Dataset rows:
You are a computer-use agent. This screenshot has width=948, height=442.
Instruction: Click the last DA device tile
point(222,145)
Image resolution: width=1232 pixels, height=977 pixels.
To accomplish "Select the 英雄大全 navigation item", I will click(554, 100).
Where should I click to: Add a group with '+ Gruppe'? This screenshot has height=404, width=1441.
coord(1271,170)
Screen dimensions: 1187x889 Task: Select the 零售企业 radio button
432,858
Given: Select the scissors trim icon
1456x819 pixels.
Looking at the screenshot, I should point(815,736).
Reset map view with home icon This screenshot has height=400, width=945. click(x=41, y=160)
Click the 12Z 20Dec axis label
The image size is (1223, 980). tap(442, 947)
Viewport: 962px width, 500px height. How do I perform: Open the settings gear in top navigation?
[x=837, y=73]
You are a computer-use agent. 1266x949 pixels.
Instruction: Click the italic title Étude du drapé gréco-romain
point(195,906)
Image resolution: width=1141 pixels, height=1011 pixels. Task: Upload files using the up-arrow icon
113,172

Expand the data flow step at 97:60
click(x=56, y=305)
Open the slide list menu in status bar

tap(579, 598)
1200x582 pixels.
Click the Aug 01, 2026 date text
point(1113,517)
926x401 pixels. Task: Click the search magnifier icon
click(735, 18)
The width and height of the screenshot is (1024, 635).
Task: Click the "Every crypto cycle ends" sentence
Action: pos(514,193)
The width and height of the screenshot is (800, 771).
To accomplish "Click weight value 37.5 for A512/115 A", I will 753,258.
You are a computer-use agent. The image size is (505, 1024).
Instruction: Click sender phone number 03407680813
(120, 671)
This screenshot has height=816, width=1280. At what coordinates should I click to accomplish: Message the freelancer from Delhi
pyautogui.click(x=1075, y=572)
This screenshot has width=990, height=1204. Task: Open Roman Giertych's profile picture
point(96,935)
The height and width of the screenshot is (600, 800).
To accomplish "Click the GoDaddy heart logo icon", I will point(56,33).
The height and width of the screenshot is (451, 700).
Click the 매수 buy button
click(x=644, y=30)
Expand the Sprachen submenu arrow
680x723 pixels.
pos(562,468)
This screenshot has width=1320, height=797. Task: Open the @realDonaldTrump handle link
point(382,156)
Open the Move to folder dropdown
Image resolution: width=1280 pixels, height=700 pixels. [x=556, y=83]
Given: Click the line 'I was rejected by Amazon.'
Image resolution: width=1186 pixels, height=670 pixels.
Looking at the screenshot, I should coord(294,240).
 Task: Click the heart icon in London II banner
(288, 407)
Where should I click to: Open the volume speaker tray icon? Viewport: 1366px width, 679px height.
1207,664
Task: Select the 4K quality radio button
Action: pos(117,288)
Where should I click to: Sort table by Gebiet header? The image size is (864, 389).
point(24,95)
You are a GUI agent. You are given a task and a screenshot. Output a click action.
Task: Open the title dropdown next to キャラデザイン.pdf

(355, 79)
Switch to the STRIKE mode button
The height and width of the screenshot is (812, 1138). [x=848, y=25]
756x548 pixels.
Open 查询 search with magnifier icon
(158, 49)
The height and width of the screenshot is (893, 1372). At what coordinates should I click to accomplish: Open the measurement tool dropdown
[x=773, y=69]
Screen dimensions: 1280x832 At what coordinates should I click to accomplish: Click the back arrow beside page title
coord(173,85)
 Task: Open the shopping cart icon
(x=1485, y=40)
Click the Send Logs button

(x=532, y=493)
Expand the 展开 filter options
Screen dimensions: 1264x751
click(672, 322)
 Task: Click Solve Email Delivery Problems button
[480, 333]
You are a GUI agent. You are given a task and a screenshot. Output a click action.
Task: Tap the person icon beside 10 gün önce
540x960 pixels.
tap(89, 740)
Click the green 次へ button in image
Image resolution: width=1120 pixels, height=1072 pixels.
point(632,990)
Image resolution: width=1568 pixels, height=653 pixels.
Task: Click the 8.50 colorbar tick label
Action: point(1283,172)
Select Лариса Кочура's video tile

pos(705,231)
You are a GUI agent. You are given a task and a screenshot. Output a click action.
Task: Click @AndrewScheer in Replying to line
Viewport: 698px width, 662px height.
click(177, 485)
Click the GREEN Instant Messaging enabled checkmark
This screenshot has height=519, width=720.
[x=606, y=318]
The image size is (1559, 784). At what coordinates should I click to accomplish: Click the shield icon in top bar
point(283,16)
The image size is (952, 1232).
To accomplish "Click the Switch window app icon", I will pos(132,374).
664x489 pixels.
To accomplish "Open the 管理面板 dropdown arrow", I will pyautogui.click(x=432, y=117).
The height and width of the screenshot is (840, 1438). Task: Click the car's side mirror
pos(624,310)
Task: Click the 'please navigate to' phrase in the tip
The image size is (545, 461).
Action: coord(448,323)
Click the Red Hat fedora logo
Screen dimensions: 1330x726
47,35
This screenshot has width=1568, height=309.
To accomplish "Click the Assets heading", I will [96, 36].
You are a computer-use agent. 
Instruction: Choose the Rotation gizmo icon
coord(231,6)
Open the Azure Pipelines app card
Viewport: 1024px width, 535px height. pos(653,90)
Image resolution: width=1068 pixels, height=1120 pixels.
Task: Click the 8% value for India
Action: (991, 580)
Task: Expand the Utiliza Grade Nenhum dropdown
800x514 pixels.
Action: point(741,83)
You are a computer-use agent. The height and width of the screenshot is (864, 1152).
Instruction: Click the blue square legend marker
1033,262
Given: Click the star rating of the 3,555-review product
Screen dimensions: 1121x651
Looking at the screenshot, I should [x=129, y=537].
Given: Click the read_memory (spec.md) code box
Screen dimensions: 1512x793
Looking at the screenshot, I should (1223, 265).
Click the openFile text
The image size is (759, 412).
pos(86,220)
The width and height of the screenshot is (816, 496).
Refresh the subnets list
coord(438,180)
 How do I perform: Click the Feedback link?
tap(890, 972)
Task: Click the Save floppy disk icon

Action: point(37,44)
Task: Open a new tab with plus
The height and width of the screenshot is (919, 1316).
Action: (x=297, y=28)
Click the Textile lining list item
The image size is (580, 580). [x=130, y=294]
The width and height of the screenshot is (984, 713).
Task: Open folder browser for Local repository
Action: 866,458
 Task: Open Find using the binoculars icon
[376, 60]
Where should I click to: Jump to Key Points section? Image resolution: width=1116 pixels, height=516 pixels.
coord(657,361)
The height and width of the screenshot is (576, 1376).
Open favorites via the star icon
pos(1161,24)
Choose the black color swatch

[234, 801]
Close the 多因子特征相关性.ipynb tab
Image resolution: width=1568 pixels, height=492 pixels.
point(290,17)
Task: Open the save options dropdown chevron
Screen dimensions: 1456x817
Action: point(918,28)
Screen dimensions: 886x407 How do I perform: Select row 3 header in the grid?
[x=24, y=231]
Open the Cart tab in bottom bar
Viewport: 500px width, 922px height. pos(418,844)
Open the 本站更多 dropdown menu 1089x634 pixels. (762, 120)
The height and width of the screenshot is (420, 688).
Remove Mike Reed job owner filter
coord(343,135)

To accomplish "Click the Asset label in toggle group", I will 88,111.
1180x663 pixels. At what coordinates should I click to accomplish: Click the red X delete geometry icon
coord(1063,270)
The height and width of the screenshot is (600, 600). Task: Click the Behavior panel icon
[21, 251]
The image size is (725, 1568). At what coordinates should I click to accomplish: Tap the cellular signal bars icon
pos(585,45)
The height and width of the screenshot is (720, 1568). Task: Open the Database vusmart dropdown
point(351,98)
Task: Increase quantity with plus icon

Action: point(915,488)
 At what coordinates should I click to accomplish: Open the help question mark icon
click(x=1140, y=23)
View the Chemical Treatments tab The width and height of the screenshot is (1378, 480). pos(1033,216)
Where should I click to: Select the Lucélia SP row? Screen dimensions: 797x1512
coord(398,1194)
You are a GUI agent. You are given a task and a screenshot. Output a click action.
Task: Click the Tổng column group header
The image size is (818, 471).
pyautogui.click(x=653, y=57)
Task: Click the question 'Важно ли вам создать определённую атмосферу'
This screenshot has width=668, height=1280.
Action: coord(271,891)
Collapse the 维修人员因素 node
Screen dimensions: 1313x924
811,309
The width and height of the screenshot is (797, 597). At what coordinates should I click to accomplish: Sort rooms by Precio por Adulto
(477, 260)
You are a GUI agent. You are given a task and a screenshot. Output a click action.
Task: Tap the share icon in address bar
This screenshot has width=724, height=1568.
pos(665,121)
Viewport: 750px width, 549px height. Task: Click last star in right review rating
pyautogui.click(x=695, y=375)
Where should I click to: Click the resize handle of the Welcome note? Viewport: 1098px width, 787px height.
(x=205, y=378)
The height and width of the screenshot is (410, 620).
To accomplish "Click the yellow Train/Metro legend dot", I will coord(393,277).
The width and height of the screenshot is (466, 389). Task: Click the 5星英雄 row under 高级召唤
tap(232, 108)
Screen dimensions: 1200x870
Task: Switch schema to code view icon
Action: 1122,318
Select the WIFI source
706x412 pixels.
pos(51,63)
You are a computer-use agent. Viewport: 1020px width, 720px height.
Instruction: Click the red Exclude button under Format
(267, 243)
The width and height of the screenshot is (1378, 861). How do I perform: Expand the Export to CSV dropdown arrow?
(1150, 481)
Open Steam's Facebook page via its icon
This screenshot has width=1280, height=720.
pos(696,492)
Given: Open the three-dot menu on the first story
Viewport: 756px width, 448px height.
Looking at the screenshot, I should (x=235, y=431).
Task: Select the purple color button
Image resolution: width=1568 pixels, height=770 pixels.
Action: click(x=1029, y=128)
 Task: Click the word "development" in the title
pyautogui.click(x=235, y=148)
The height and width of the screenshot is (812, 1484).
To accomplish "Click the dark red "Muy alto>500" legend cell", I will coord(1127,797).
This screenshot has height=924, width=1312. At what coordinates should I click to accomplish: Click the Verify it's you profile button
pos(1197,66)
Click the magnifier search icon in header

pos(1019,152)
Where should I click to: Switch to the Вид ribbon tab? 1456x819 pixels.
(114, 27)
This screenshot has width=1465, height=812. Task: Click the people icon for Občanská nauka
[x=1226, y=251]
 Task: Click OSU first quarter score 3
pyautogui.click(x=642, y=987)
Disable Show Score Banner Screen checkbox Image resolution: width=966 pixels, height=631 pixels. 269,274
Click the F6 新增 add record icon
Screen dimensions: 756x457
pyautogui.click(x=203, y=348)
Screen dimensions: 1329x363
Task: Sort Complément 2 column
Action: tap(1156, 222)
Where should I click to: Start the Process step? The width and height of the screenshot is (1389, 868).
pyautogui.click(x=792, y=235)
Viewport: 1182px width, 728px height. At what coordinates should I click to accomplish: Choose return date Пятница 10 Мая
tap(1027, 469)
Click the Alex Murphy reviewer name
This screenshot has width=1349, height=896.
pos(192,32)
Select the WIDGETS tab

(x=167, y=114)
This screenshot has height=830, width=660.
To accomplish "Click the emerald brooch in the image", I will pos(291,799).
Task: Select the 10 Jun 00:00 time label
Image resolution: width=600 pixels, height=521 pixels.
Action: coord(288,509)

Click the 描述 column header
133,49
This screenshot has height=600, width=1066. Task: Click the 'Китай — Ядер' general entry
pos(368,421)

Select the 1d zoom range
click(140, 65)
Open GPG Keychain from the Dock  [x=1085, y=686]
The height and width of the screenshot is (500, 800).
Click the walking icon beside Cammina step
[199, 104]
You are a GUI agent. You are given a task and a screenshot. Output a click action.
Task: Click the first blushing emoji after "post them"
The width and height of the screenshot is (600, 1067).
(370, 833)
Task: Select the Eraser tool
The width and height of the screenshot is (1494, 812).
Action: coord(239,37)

▸ **Written instruction**: Reproduce the lines of the records above verbatim, starting at the line containing "Task: Click Solve" and ending at the line containing "pos(705,231)", with both of those lines included.

▸ **The output**:
 Task: Click Solve Email Delivery Problems button
[480, 333]
You are a GUI agent. You are given a task and a screenshot. Output a click action.
Task: Tap the person icon beside 10 gün önce
540x960 pixels.
tap(89, 740)
Click the green 次へ button in image
Image resolution: width=1120 pixels, height=1072 pixels.
point(632,990)
Image resolution: width=1568 pixels, height=653 pixels.
Task: Click the 8.50 colorbar tick label
Action: point(1283,172)
Select Лариса Кочура's video tile

pos(705,231)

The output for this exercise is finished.